# What you are asked to do
Strip out all images, then restate the data verbatim.

# Data for this task
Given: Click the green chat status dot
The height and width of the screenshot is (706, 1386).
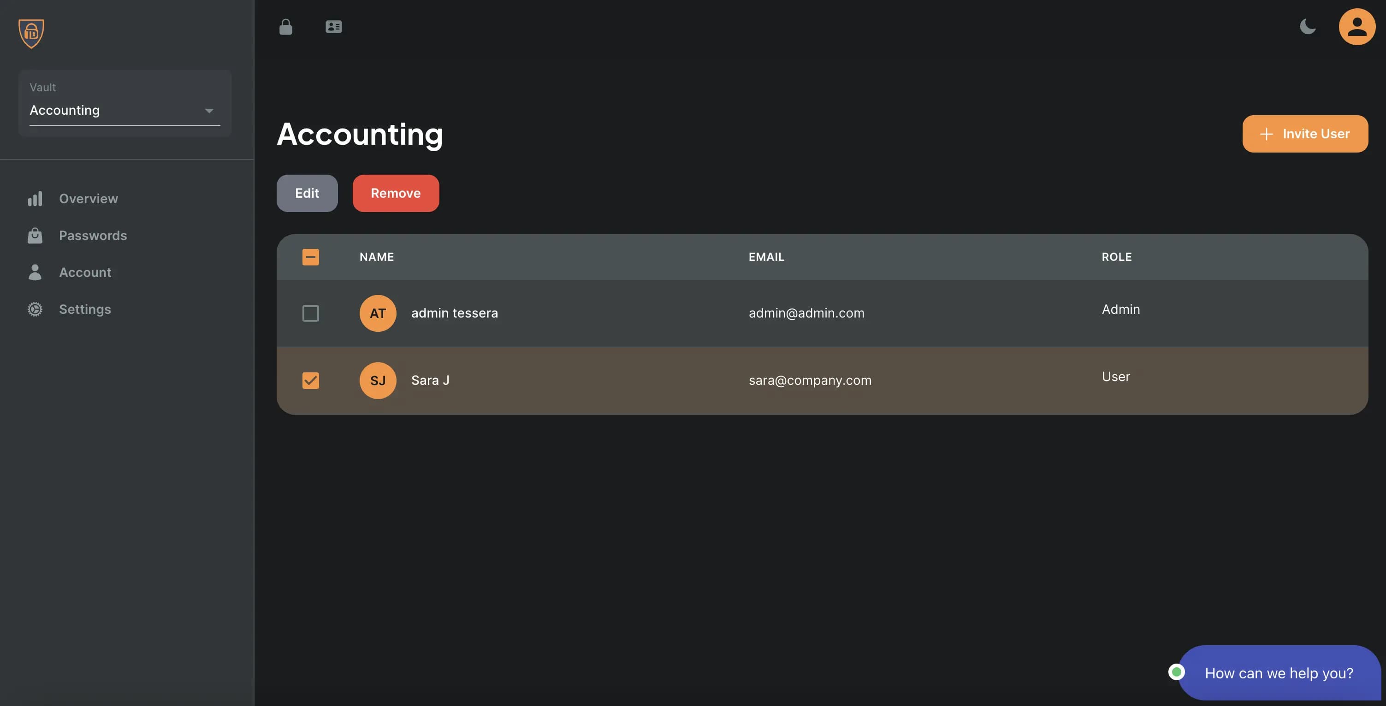Looking at the screenshot, I should 1176,672.
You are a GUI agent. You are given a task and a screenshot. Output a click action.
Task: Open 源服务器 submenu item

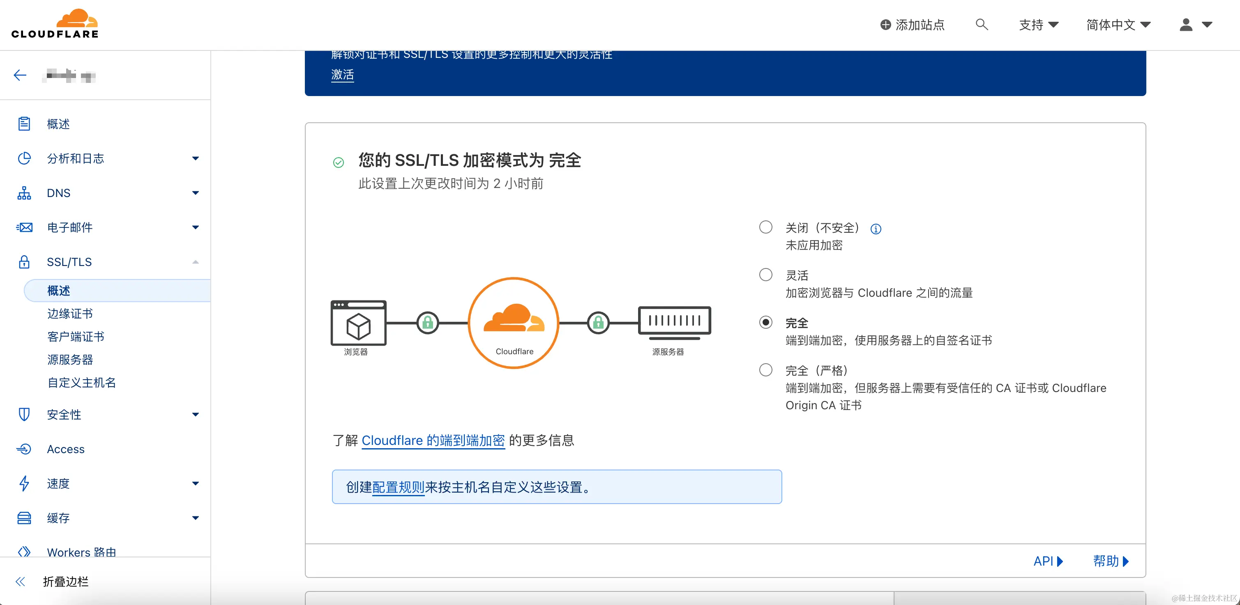click(x=70, y=359)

# Reply to the exercise
Given: Click the green chat status dot
The height and width of the screenshot is (706, 1386).
Looking at the screenshot, I should 1176,672.
You are a GUI agent. You are given a task and a screenshot. Output a click action.
Task: Open 源服务器 submenu item

click(x=70, y=359)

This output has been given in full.